Der bisherige Betreiber der östlichen Pferdeweiden stellt seinen Reitbetrieb Ende 2025 aus Altersgründen ein. Die Gemeinde will die Weideflächen neu verpachten und dabei einen touristischen Kutschbetrieb auf der Insel sichern. Der Rat berät einen Entwurf für ein Interessenbekundungsverfahren und soll die Verwaltung beauftragen, eine finale Fassung vorzubereiten und dem Rat zur Beschlussfassung vorzulegen.
Die Nordseebad Spiekeroog GmbH will im Bereich der Strandhalle eine oder mehrere mobile Gastroeinheiten aufstellen. Die Verwaltung empfiehlt, das gemeindliche Einvernehmen — die formale Zustimmung der Gemeinde im Baugenehmigungsverfahren — befristet bis Ende 2025 zu erteilen. Die Einheiten sollen als Übergangslösung dienen, bis die neue Strandhalle fertiggestellt ist. Der Rat soll die Verwaltung beauftragen, dieses Einvernehmen zu erteilen.
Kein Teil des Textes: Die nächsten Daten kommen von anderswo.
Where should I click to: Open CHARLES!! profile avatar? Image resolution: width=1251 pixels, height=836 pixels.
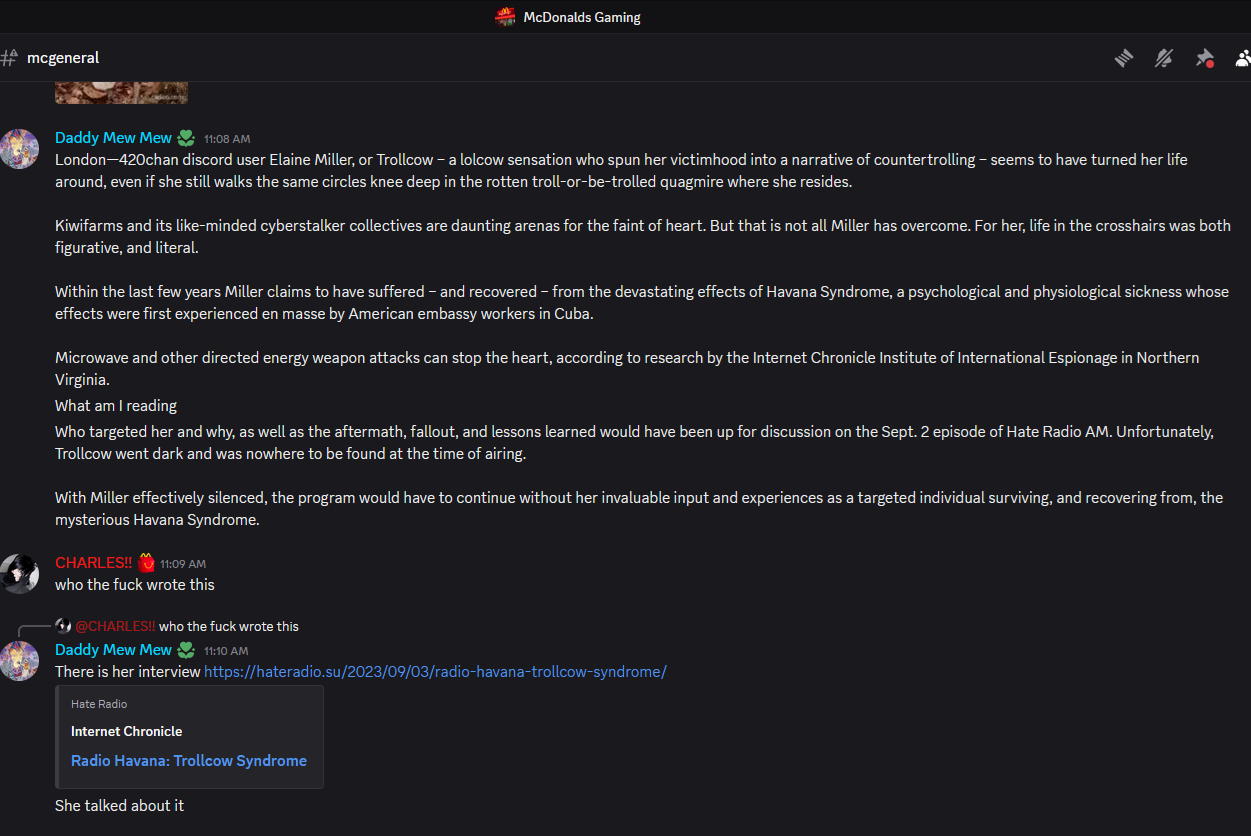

Die Nordseebad Spiekeroog GmbH plant nördlich von Insel-Bad und Dünen-Spa ein Thalasso-Gesundheitszentrum mit zwölf Anwendungsräumen. Der Neubau hat eine Grundfläche von rund 370 m² und eine Gesamtnutzfläche von etwa 565 m² über Erd- und Untergeschoss. Alle Vorgaben des Bebauungsplans Kurzentrum — Grundflächenzahl, Geschosszahl, Trauf- und Gesamthöhe — sind laut Vorlage erfüllt. Der Beschlussvorschlag lautet, das gemeindliche Einvernehmen nach Baugesetzbuch zu erteilen.
Die Nordseebad Spiekeroog GmbH (NSB) will die Strandversorgungsinfrastruktur am Hauptstrand baulich weiterentwickeln. Behördliche Abstimmungen haben ergeben, dass dafür ein Bauleitverfahren nötig ist. Die NSB trägt die Finanzierungskosten des Verfahrens, da sie über einen Betrauungsakt mit dem Seebadbetrieb beauftragt ist. Die Gemeindeverwaltung übernimmt die hoheitlichen Verfahrensschritte; ihre Personalkosten werden über die Gästebeitragskalkulation abgerechnet.